PROBLEM TO SOLVE: Leave no line out; reproduce the listing exactly.

RECORDS PROVIDED:
=-=-=

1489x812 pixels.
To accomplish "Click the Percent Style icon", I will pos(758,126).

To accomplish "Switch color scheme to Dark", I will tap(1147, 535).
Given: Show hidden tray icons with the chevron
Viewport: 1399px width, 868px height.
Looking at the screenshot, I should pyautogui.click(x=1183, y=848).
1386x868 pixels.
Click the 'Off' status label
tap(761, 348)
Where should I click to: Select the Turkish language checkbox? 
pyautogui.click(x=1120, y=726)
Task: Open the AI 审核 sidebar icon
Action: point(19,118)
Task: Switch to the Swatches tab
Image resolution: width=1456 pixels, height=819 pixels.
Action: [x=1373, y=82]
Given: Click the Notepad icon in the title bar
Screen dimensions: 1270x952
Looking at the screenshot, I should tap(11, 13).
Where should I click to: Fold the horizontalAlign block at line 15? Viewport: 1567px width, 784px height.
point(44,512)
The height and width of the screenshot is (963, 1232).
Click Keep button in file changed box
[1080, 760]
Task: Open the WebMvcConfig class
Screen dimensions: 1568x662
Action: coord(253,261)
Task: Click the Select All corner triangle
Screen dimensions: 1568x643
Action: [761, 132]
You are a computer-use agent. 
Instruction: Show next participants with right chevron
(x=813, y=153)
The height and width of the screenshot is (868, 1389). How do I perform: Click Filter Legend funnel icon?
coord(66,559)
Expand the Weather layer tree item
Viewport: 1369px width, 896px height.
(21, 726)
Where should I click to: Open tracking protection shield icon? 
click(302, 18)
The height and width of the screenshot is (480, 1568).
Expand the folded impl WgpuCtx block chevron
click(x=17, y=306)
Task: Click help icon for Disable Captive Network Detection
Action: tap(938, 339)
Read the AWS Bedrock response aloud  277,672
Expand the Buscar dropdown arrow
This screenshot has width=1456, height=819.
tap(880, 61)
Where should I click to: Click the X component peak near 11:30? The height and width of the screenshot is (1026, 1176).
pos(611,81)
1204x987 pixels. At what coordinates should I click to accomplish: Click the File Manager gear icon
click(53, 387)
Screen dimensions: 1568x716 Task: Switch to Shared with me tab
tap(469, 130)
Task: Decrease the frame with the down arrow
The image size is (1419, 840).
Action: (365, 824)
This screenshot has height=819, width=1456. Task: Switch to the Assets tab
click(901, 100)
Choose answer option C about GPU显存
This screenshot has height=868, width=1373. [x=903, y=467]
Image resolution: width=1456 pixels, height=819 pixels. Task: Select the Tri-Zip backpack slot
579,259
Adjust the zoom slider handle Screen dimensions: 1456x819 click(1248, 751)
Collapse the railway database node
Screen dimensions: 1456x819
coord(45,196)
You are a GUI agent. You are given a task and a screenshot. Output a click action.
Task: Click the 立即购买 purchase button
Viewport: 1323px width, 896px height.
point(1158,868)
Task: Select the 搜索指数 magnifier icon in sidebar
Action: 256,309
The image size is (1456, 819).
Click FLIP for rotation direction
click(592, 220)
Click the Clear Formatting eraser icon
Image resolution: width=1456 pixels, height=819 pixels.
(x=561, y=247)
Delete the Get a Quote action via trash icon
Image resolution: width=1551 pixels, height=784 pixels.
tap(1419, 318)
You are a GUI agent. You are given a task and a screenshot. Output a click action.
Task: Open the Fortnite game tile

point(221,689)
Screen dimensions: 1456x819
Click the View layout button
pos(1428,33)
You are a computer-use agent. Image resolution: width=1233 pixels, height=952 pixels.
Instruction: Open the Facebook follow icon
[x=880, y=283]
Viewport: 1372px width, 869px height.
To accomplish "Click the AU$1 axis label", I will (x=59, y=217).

=-=-=

RESPONSE TO THIS TASK:
1489x812 pixels.
To accomplish "Click the Percent Style icon", I will pos(758,126).

To accomplish "Switch color scheme to Dark", I will tap(1147, 535).
Given: Show hidden tray icons with the chevron
Viewport: 1399px width, 868px height.
Looking at the screenshot, I should pyautogui.click(x=1183, y=848).
1386x868 pixels.
Click the 'Off' status label
tap(761, 348)
Where should I click to: Select the Turkish language checkbox? 
pyautogui.click(x=1120, y=726)
Task: Open the AI 审核 sidebar icon
Action: point(19,118)
Task: Switch to the Swatches tab
Image resolution: width=1456 pixels, height=819 pixels.
Action: [x=1373, y=82]
Given: Click the Notepad icon in the title bar
Screen dimensions: 1270x952
Looking at the screenshot, I should tap(11, 13).
Where should I click to: Fold the horizontalAlign block at line 15? Viewport: 1567px width, 784px height.
point(44,512)
The height and width of the screenshot is (963, 1232).
Click Keep button in file changed box
[1080, 760]
Task: Open the WebMvcConfig class
Screen dimensions: 1568x662
Action: coord(253,261)
Task: Click the Select All corner triangle
Screen dimensions: 1568x643
Action: [761, 132]
You are a computer-use agent. 
Instruction: Show next participants with right chevron
(x=813, y=153)
The height and width of the screenshot is (868, 1389). How do I perform: Click Filter Legend funnel icon?
coord(66,559)
Expand the Weather layer tree item
Viewport: 1369px width, 896px height.
(21, 726)
Where should I click to: Open tracking protection shield icon? 
click(302, 18)
The height and width of the screenshot is (480, 1568).
Expand the folded impl WgpuCtx block chevron
click(x=17, y=306)
Task: Click help icon for Disable Captive Network Detection
Action: tap(938, 339)
Read the AWS Bedrock response aloud  277,672
Expand the Buscar dropdown arrow
This screenshot has width=1456, height=819.
tap(880, 61)
Where should I click to: Click the X component peak near 11:30? The height and width of the screenshot is (1026, 1176).
pos(611,81)
1204x987 pixels. At what coordinates should I click to accomplish: Click the File Manager gear icon
click(53, 387)
Screen dimensions: 1568x716 Task: Switch to Shared with me tab
tap(469, 130)
Task: Decrease the frame with the down arrow
The image size is (1419, 840).
Action: (365, 824)
This screenshot has height=819, width=1456. Task: Switch to the Assets tab
click(901, 100)
Choose answer option C about GPU显存
This screenshot has height=868, width=1373. [x=903, y=467]
Image resolution: width=1456 pixels, height=819 pixels. Task: Select the Tri-Zip backpack slot
579,259
Adjust the zoom slider handle Screen dimensions: 1456x819 click(1248, 751)
Collapse the railway database node
Screen dimensions: 1456x819
coord(45,196)
You are a GUI agent. You are given a task and a screenshot. Output a click action.
Task: Click the 立即购买 purchase button
Viewport: 1323px width, 896px height.
point(1158,868)
Task: Select the 搜索指数 magnifier icon in sidebar
Action: 256,309
The image size is (1456, 819).
Click FLIP for rotation direction
click(592, 220)
Click the Clear Formatting eraser icon
Image resolution: width=1456 pixels, height=819 pixels.
(x=561, y=247)
Delete the Get a Quote action via trash icon
Image resolution: width=1551 pixels, height=784 pixels.
tap(1419, 318)
You are a GUI agent. You are given a task and a screenshot. Output a click action.
Task: Open the Fortnite game tile

point(221,689)
Screen dimensions: 1456x819
Click the View layout button
pos(1428,33)
You are a computer-use agent. Image resolution: width=1233 pixels, height=952 pixels.
Instruction: Open the Facebook follow icon
[x=880, y=283]
Viewport: 1372px width, 869px height.
To accomplish "Click the AU$1 axis label", I will (x=59, y=217).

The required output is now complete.